◆ **Exercise brief**
Could you copy the data that follows exactly as written, but drop the pictures?

==================================================

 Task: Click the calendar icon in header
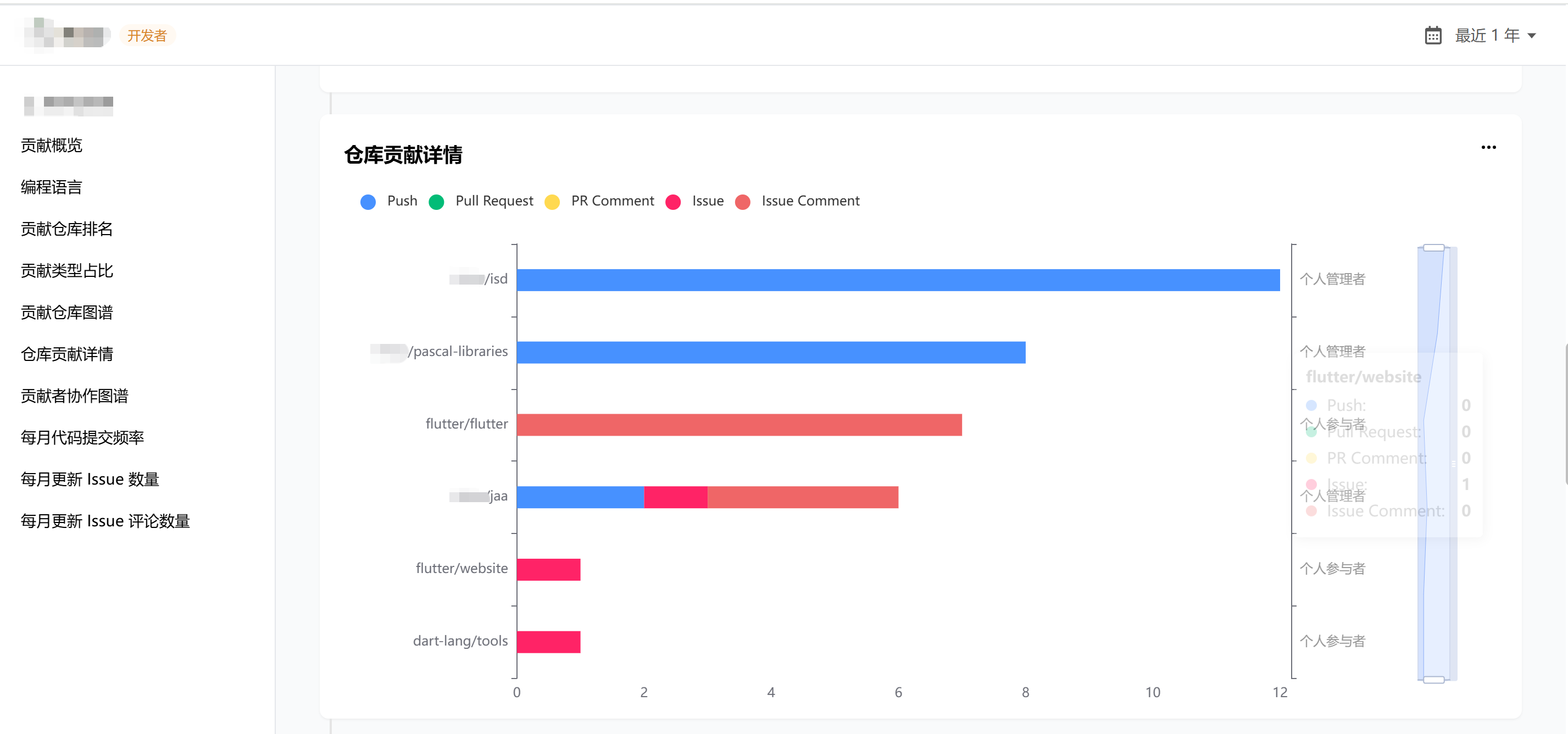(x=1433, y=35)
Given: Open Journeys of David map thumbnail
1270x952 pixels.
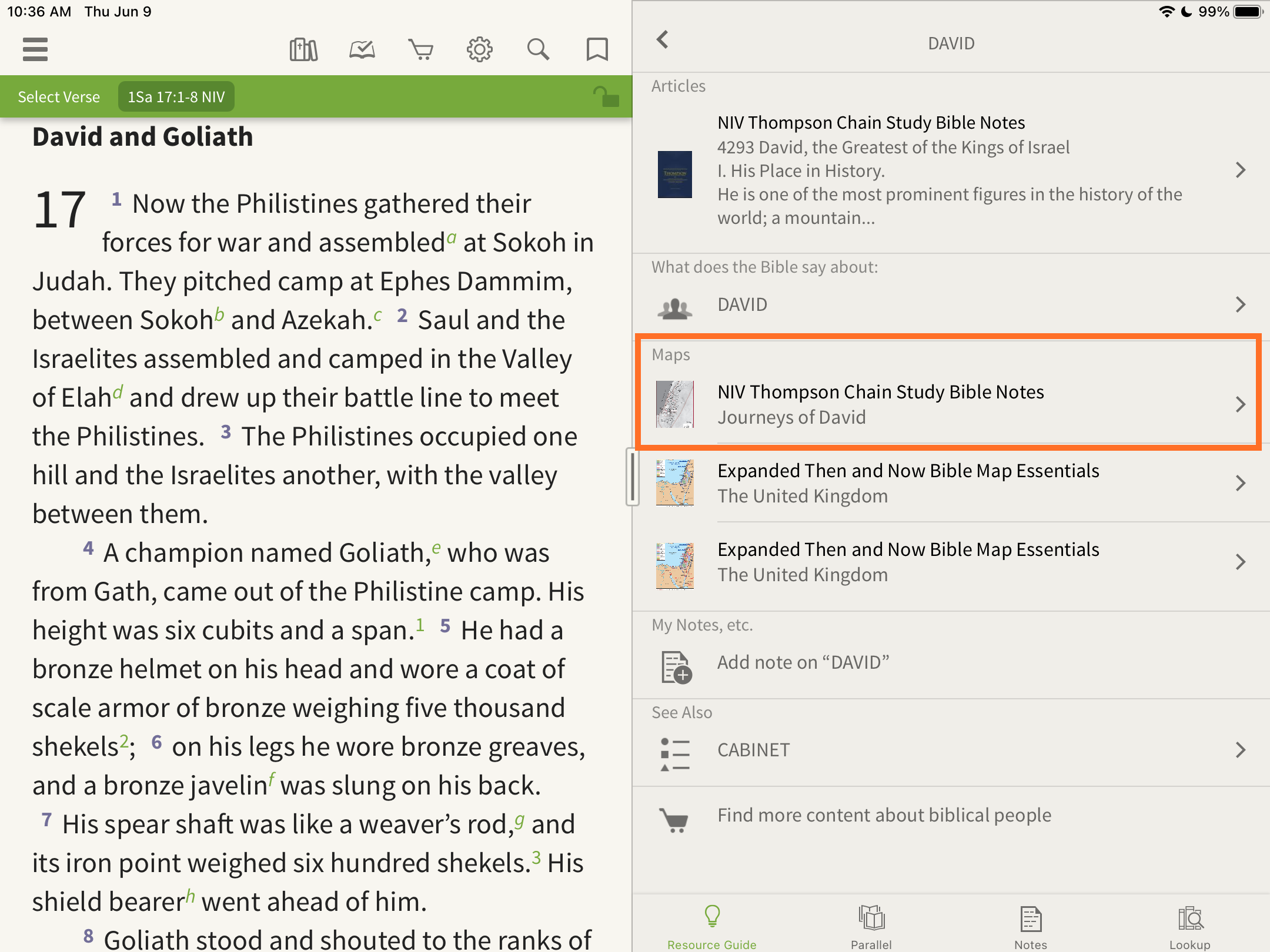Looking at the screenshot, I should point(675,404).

==================================================

◆ **Answer to the exercise**
 Task: Click the calendar icon in header
(x=1433, y=35)
Given: Open Journeys of David map thumbnail
1270x952 pixels.
Looking at the screenshot, I should point(675,404).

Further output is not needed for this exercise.